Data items
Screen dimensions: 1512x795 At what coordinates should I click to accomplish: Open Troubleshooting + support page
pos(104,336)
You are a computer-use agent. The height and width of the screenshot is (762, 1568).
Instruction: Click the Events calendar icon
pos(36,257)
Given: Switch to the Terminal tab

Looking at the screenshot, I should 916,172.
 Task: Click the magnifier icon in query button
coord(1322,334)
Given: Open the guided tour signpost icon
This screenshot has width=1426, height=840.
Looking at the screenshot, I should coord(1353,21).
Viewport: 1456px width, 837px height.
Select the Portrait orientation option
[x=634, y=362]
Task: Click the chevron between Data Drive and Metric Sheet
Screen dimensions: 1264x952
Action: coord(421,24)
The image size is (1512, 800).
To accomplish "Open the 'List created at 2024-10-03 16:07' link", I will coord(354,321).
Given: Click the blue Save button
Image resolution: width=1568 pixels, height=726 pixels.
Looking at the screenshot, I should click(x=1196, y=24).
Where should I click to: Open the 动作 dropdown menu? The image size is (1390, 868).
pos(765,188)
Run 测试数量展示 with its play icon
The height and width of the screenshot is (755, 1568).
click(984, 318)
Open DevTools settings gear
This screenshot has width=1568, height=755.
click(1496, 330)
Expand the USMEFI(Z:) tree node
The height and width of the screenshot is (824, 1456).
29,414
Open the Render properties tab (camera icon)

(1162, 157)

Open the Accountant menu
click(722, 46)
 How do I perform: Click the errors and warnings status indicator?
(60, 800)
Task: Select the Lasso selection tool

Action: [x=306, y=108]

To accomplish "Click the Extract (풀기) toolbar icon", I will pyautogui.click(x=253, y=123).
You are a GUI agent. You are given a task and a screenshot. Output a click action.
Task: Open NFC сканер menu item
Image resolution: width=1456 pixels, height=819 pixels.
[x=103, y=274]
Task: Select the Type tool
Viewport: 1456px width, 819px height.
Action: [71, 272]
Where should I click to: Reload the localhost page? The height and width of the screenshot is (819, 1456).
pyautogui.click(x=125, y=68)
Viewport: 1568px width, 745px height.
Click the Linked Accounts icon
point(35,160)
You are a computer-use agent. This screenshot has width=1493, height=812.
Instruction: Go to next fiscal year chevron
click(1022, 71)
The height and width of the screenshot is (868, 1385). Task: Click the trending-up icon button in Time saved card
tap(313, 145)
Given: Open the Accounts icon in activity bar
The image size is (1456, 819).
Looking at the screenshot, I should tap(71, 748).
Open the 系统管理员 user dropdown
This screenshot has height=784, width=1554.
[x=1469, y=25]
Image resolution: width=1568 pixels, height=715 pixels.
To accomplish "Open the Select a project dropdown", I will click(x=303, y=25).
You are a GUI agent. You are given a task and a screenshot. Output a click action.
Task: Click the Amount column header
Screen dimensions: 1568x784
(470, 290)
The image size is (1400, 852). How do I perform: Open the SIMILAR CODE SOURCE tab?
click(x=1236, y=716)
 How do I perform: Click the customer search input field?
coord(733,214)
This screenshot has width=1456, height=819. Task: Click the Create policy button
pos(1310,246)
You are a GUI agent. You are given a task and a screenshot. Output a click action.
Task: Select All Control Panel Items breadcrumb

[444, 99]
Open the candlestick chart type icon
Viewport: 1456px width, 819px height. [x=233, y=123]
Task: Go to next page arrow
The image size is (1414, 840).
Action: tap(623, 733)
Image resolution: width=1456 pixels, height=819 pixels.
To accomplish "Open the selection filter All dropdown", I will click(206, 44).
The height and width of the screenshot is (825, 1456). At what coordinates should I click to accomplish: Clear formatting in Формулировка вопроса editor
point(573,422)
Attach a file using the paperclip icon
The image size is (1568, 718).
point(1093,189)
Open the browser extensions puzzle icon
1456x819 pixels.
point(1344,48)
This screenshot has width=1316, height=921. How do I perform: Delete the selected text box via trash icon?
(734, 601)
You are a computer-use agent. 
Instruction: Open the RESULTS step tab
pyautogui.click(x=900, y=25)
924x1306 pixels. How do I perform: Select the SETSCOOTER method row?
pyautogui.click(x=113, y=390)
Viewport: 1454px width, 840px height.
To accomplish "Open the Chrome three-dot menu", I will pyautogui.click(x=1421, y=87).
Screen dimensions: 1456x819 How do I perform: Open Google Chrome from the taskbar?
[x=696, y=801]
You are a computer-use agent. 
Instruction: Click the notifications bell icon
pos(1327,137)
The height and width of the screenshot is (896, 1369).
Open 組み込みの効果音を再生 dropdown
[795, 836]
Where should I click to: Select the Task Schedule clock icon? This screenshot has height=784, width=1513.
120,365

■ **TASK**
Reproduce the data in full. Nothing in it may be altered.

■ **ANSWER BOX**
Screen dimensions: 1512x795 At what coordinates should I click to accomplish: Open Troubleshooting + support page
pos(104,336)
You are a computer-use agent. The height and width of the screenshot is (762, 1568).
Instruction: Click the Events calendar icon
pos(36,257)
Given: Switch to the Terminal tab

Looking at the screenshot, I should 916,172.
 Task: Click the magnifier icon in query button
coord(1322,334)
Given: Open the guided tour signpost icon
This screenshot has width=1426, height=840.
Looking at the screenshot, I should coord(1353,21).
Viewport: 1456px width, 837px height.
Select the Portrait orientation option
[x=634, y=362]
Task: Click the chevron between Data Drive and Metric Sheet
Screen dimensions: 1264x952
Action: coord(421,24)
The image size is (1512, 800).
To accomplish "Open the 'List created at 2024-10-03 16:07' link", I will coord(354,321).
Given: Click the blue Save button
Image resolution: width=1568 pixels, height=726 pixels.
Looking at the screenshot, I should click(x=1196, y=24).
Where should I click to: Open the 动作 dropdown menu? The image size is (1390, 868).
pos(765,188)
Run 测试数量展示 with its play icon
The height and width of the screenshot is (755, 1568).
click(984, 318)
Open DevTools settings gear
This screenshot has width=1568, height=755.
click(1496, 330)
Expand the USMEFI(Z:) tree node
The height and width of the screenshot is (824, 1456).
29,414
Open the Render properties tab (camera icon)

(1162, 157)

Open the Accountant menu
click(722, 46)
 How do I perform: Click the errors and warnings status indicator?
(60, 800)
Task: Select the Lasso selection tool

Action: [x=306, y=108]

To accomplish "Click the Extract (풀기) toolbar icon", I will pyautogui.click(x=253, y=123).
You are a GUI agent. You are given a task and a screenshot. Output a click action.
Task: Open NFC сканер menu item
Image resolution: width=1456 pixels, height=819 pixels.
[x=103, y=274]
Task: Select the Type tool
Viewport: 1456px width, 819px height.
Action: [71, 272]
Where should I click to: Reload the localhost page? The height and width of the screenshot is (819, 1456).
pyautogui.click(x=125, y=68)
Viewport: 1568px width, 745px height.
Click the Linked Accounts icon
point(35,160)
You are a computer-use agent. This screenshot has width=1493, height=812.
Instruction: Go to next fiscal year chevron
click(1022, 71)
The height and width of the screenshot is (868, 1385). Task: Click the trending-up icon button in Time saved card
tap(313, 145)
Given: Open the Accounts icon in activity bar
The image size is (1456, 819).
Looking at the screenshot, I should tap(71, 748).
Open the 系统管理员 user dropdown
This screenshot has height=784, width=1554.
[x=1469, y=25]
Image resolution: width=1568 pixels, height=715 pixels.
To accomplish "Open the Select a project dropdown", I will click(x=303, y=25).
You are a GUI agent. You are given a task and a screenshot. Output a click action.
Task: Click the Amount column header
Screen dimensions: 1568x784
(470, 290)
The image size is (1400, 852). How do I perform: Open the SIMILAR CODE SOURCE tab?
click(x=1236, y=716)
 How do I perform: Click the customer search input field?
coord(733,214)
This screenshot has width=1456, height=819. Task: Click the Create policy button
pos(1310,246)
You are a GUI agent. You are given a task and a screenshot. Output a click action.
Task: Select All Control Panel Items breadcrumb

[444, 99]
Open the candlestick chart type icon
Viewport: 1456px width, 819px height. [x=233, y=123]
Task: Go to next page arrow
The image size is (1414, 840).
Action: tap(623, 733)
Image resolution: width=1456 pixels, height=819 pixels.
To accomplish "Open the selection filter All dropdown", I will click(206, 44).
The height and width of the screenshot is (825, 1456). At what coordinates should I click to accomplish: Clear formatting in Формулировка вопроса editor
point(573,422)
Attach a file using the paperclip icon
The image size is (1568, 718).
point(1093,189)
Open the browser extensions puzzle icon
1456x819 pixels.
point(1344,48)
This screenshot has width=1316, height=921. How do I perform: Delete the selected text box via trash icon?
(734, 601)
You are a computer-use agent. 
Instruction: Open the RESULTS step tab
pyautogui.click(x=900, y=25)
924x1306 pixels. How do I perform: Select the SETSCOOTER method row?
pyautogui.click(x=113, y=390)
Viewport: 1454px width, 840px height.
To accomplish "Open the Chrome three-dot menu", I will pyautogui.click(x=1421, y=87).
Screen dimensions: 1456x819 How do I perform: Open Google Chrome from the taskbar?
[x=696, y=801]
You are a computer-use agent. 
Instruction: Click the notifications bell icon
pos(1327,137)
The height and width of the screenshot is (896, 1369).
Open 組み込みの効果音を再生 dropdown
[795, 836]
Where should I click to: Select the Task Schedule clock icon? This screenshot has height=784, width=1513.
120,365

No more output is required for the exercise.